In 2022, the world began its return to normal. The pandemic was challenging foodservice operators, including convenience stores. In 2023, the pandemic seems all but behind us (at least in terms of restricting daily routines), but the foodservice landscape has shifted significantly. Several trends are impacting commercial food service operations; however, many of these trends do not severely impact convenience store foodservice.
The COVID-19 pandemic required unprecedented government spending. One of the consequences of this government spending is inflation. Food inflation has been significant, peaking at 11.4% in November 2022. Other factors contributing to food inflation include the war in the Ukraine, energy costs, fertilizer shortages and droughts. Fortunately, food inflation is decreasing, projected at 9.2% by the end of the first quarter of 2023 and is forecasted to normalize at about 2% in 2024.
The increased cost of food, unsurprisingly, has an impact on foodservice. Early in the inflationary period, foodservice operators were able to increase prices to reflect the increased food product costs. More recently, as consumers worry about disposable income in the face of inflation and fear of a recession, operators have been adjusting menus and recipes to substitute lower cost ingredients and reducing portion sizes.
Even as inflation rates decrease, the impact of the inflationary period is ongoing (i.e., the 9.2% inflation forecasted for 2023 is incremental to the significant inflation rates experienced in 2022). Foodservice operators will continue to refine recipes and menus to try and control costs. A renewed focus on controlling food costs through procurement, inventory and production controls will also continue throughout the year.
Labour, along with food, is the other major expense category for foodservice operations. Labour shortages, especially back-of-house positions, have long been an issue for foodservice operators. The labour challenges have spread to most industries. People are comfortable applying, and are being hired, for positions they would have not considered in 2019. The labour situation in Canada can best be described as an employee’s market at present. When labour shortages occur, service industries with entry-level and low wage positions are most adversely impacted.
Few, if any foodservice operations are fully staffed. Foodservice operations are offering pay rates and benefits previously unseen to attract and retain staff. As employment options increase, many employees are not willing to consistently work long hours, nights and weekends, etc. or for minimum wage rates.
While this is a significant challenge for commercial foodservice operators, convenience foodservice operators are less impacted. Sure, the same challenge exists to find employees; however, with the right menu items, limited incremental labour is required to provide foodservice in convenience stores. In previous columns, I have discussed the labour advantage realized by convenience store food services. As labour is one of the biggest expenses for most foodservice operators, convenience stores have less upward pressure on prices, which is a competitive advantage (e.g., more able to offer value menu deals than traditional foodservice operations).

Exercise directions:
Turn the paragraph in the foodservice trends article that begins "The COVID-19 pandemic required" into a short bulleted list that keeps its main facts.

Data for analysis:

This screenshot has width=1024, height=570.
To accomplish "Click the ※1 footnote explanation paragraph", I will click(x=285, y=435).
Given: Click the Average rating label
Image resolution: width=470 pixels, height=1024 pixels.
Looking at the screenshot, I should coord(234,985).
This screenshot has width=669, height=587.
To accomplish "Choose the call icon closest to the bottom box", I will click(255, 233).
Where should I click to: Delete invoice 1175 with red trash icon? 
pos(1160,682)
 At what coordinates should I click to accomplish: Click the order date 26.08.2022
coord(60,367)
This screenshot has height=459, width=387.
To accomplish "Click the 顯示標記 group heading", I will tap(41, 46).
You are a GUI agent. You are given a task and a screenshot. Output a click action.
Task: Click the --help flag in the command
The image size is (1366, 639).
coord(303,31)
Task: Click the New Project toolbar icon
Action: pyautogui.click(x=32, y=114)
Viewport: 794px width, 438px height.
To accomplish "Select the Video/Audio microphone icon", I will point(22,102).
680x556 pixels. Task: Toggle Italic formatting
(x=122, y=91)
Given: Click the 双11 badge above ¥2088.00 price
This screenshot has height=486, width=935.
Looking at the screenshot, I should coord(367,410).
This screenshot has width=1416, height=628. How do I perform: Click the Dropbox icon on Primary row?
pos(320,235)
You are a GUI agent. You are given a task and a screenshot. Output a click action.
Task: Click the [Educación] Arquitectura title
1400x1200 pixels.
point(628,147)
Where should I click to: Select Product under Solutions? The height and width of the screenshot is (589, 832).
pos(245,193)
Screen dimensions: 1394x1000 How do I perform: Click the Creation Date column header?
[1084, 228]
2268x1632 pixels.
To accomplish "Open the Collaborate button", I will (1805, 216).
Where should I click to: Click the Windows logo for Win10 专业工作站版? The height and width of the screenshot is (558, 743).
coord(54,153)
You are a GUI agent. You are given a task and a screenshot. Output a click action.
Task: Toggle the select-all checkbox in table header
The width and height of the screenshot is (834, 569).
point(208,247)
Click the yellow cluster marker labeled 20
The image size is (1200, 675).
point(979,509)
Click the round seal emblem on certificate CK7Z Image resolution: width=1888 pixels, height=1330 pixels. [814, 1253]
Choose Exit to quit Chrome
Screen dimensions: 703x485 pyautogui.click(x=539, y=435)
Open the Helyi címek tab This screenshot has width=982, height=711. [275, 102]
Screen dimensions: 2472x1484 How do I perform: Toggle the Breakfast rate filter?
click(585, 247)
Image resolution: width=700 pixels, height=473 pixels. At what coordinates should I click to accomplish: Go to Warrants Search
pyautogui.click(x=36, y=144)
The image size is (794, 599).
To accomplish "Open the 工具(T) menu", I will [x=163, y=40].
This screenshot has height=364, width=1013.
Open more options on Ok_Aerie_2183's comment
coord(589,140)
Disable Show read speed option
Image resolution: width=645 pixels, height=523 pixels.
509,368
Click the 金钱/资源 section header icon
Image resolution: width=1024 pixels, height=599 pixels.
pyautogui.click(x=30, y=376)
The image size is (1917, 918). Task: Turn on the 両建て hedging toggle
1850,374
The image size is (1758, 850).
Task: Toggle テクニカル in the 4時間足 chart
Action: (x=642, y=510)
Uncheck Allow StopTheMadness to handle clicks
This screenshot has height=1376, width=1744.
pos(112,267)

Output of the exercise:
- Unprecedented government spending during the COVID-19 pandemic led to inflation.
- Food inflation peaked at 11.4% in November 2022.
- Other causes of food inflation: the war in Ukraine, energy costs, fertilizer shortages and droughts.
- Food inflation is falling. It is projected at 9.2% by the end of the first quarter of 2023 and forecast to normalize at about 2% in 2024.